The Guinness Storehouse, Dublin and La Cité Du Vin, Bordeaux are ambitious beverage tourism sites. Both have successfully leveraged the cultural capital associated with the iconic beverages produced in their environs to devise dedicated visitor attractions.

Beverage tourism is a developing, niche sector of a larger global food tourism trend. This paper explores La Cité Du Vin, Bordeaux and the Guinness Storehouse, Dublin, and shows how these sites have become the physical embodiment of the story or culture of these beverages. Research pertaining to the broader field of food tourism is referenced as it offers insights which help to frame beverage tourism in a wider gastro-tourism context. It is impossible to separate food and drinks from the people and cultures that have developed them.

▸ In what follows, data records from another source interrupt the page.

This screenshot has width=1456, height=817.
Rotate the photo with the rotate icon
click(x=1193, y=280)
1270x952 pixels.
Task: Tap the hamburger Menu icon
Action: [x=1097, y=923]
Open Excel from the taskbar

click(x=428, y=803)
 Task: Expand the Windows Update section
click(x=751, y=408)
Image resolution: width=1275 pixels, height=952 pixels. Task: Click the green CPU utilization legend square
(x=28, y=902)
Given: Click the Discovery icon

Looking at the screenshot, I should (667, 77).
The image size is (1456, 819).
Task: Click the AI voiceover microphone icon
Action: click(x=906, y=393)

As people migrate, their food and beverages also travel the globe functioning as cultural ambassadors for their place and culture of origin. Croissants, ramen, tacos, Irish stout and Bordeaux claret are no longer only enjoyed by locals or visitors. These iconic food and drinks have a world-wide consumer base. If the cultural essence of a country can be distilled into one glass, then the icons of a glass of red wine and a pint of stout have become a synecdoche for France and Ireland respectively. Moreover, these beverages have spawned a tourist industry founded on pilgrimage to the source of these liquids.